Ballen has carved out a singular niche within the realm of contemporary photobooks. His images have a documentary slant, but also feature the immediacy of theatrical presentations. In this regard, the work of Ralph Eugene Meatyard, Duane Michals, or Christian Boltanski also come to mind, yet Ballen’s photographs remain unmistakably his own, and his storytelling requires more from the viewer. Let us look at some examples.
The 91 images contained in this photobook are presented in six parts: Childhood, Spectre, Animus, Shadow, Libido, and Chaos. As is customary with Ballen’s work, all images are in square format, in this project with subdued colors that are on the warm side (but the warm colors should not make you think the subjects are easy-going). The sequencing of images leads the viewer on a journey into environments that feel both staged and discovered at the same time. We witness scenes with walls adorned with crude drawings, cluttered interiors, discarded objects. Human anatomy, representational doll parts are intermingled with many other objects; occasionally animals are also interspersed. The book brings us into these spaces as though they are living entities, haunted not by ghosts but by the raw imprints of human presence, often only intimated. Drawings, paintings, sculptured pieces frequently play an important role. The “spirits” that inhabit the pages are not merely metaphysical – they are embodiments of human instinct, memory, and trauma: Wasn’t that the stuff one of my recent nightmares was made of? Isn’t some of our current extended reality just as gruesome and just as puzzling as a certain scene that Ballen presents? His spaces are psychological chambers that confront the viewer with archetypes. They can speak to you in many different ways if you let them guide you.

The design of the book reinforces Ballen’s trademark tensions between the documentary and the theatrical. The careful rhythm of dark and light immerses the reader in a helter-skelter world that feels timeless and suspended, where every object can be an important symbol. It is not just a collection of photographs, but a theater of the absurd, stripped of artifice, very much in your face. The very large pages and meticulous printing enhance that effect.
Ballen challenges us to confront what most photographic traditions tend to avoid: the disordered, the irrational, the uncanny. Yet within these unsettling spaces also lies a surprising tenderness. Many of the compositions, while initially grotesque, unfold into meditations on fragility, vulnerability, and the persistence of creativity in the midst of chaos. In that sense, Spirits and Spaces is about the resilience of the human spirit when faced with fractured environments and fractured selves. The essays by Colin and Ballen, printed in ghost-like light type, shed much further light on this project.

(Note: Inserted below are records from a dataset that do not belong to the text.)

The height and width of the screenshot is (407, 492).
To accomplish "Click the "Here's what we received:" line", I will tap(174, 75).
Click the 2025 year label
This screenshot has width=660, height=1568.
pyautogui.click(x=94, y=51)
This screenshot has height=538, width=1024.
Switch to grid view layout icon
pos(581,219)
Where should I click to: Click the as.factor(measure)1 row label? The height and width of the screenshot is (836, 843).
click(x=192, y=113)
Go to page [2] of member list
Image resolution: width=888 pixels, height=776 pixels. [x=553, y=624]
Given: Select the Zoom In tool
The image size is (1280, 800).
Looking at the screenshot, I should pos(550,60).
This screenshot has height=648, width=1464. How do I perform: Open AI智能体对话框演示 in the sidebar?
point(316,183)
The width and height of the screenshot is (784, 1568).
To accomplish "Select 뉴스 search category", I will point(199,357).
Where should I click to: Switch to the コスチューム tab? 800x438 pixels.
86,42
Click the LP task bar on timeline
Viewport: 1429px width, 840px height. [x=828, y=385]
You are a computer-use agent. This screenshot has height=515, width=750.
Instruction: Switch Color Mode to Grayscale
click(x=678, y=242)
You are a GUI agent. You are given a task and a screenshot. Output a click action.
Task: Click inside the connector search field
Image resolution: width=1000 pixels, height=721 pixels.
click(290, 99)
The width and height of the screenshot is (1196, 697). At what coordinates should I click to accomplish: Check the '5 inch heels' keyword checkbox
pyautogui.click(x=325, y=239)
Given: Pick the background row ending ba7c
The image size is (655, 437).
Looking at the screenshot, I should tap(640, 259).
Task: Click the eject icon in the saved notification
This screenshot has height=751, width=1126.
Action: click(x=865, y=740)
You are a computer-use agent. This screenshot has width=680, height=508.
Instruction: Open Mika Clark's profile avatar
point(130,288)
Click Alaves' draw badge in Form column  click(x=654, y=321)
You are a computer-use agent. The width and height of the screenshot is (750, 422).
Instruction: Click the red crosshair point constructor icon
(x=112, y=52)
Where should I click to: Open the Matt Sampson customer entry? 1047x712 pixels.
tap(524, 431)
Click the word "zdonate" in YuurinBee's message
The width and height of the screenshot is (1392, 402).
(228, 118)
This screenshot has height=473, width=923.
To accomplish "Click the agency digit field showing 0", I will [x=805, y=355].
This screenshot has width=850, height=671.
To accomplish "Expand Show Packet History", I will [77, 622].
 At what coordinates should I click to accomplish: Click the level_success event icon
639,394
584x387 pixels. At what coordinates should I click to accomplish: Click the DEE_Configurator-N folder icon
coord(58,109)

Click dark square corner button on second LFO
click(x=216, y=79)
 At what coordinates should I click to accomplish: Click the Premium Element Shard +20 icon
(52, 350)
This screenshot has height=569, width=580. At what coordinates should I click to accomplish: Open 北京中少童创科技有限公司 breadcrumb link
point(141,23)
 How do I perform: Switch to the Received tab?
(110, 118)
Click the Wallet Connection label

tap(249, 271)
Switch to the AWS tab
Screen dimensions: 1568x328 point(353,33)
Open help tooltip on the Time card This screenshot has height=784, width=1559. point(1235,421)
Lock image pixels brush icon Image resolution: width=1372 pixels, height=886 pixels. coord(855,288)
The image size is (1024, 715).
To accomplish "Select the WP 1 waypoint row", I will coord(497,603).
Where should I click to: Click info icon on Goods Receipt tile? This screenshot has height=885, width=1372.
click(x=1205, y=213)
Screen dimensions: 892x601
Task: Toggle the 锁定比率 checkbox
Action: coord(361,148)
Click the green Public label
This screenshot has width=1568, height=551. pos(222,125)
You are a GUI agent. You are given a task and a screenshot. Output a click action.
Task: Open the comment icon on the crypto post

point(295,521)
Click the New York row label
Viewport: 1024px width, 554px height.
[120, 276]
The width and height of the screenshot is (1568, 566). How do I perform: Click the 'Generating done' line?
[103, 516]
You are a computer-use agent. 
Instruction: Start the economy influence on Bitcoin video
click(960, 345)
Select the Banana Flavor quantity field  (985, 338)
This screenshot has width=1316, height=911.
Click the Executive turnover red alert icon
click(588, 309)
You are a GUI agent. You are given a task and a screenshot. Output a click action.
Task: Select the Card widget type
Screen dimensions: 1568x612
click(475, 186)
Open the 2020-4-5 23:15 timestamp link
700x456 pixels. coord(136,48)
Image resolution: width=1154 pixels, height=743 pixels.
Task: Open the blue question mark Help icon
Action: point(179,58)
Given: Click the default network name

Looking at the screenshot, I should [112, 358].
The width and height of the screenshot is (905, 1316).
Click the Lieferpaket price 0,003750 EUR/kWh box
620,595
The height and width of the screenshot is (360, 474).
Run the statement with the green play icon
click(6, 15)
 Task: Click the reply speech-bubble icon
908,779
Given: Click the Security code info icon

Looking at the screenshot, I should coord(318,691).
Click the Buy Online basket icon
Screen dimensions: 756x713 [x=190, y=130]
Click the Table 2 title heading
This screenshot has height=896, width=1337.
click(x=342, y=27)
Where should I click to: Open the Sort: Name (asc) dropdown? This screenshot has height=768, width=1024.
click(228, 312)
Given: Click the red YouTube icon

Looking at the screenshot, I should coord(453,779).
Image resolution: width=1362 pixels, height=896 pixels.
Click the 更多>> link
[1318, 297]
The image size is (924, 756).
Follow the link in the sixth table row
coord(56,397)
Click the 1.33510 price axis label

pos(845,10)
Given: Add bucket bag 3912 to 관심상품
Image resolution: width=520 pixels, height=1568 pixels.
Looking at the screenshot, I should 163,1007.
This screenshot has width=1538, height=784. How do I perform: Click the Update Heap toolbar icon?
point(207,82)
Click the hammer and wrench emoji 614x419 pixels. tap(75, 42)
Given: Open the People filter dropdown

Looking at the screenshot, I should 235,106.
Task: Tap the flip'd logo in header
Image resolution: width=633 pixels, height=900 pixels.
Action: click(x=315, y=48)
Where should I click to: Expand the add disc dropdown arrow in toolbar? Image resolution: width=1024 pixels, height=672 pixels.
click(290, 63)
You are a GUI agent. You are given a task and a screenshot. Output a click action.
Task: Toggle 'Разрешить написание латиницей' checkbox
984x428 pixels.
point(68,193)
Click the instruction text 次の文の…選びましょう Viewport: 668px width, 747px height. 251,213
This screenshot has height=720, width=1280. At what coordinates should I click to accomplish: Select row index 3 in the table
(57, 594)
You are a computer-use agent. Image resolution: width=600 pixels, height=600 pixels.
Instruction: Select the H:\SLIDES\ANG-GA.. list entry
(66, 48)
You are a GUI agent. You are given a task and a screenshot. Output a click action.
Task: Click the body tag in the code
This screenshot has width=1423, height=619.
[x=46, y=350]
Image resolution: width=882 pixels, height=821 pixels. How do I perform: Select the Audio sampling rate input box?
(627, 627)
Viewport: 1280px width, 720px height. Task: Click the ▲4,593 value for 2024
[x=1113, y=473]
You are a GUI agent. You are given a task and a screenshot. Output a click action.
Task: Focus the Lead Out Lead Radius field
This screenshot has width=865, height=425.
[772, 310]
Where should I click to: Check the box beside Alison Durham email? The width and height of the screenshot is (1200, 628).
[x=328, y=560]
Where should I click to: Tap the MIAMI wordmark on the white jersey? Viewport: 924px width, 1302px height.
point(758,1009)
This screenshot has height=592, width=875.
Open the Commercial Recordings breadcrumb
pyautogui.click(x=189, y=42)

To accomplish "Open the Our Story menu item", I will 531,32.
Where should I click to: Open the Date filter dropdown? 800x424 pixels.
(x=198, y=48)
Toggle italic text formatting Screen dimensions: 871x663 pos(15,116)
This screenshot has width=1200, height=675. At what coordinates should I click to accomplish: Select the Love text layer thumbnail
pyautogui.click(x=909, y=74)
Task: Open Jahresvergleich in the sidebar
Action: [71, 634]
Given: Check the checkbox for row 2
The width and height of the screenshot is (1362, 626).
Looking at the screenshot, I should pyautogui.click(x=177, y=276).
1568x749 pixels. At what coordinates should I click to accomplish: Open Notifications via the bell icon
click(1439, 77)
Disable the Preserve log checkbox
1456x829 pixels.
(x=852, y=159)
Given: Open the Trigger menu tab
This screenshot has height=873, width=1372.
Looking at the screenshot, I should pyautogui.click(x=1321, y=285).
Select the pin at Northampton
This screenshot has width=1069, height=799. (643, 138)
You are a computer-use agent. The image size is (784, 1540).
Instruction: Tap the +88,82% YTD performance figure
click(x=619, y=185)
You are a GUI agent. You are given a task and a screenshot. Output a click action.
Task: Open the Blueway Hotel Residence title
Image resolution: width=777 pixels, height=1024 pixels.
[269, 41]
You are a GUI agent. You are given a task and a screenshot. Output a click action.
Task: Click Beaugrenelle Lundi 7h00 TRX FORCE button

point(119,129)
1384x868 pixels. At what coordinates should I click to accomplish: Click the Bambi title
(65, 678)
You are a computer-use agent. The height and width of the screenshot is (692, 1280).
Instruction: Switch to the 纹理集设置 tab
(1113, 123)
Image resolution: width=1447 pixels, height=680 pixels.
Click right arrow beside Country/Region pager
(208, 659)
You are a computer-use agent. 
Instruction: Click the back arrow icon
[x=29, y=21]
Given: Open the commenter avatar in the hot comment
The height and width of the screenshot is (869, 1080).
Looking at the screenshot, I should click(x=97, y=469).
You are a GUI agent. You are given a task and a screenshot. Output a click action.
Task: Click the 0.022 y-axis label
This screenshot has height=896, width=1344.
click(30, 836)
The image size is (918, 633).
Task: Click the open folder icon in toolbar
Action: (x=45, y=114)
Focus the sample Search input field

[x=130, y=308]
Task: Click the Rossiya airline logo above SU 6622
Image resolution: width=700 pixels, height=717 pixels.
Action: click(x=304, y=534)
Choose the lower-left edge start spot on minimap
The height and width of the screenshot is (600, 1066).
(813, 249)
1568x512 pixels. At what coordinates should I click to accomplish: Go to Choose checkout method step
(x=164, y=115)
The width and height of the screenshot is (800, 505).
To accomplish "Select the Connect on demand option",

Spirits and Spaces reaffirms Roger Ballen as one of the most uncompromising and original voices in contemporary photography. This photobook does not comfort; it confronts. By inviting us to immerse ourselves in these ambiguous, spirit-filled environments, Ballen challenges us to expand our sense of what photographic images can evoke. The committed photobook viewer will find the experience full of startling surprises, yet deeply rewarding.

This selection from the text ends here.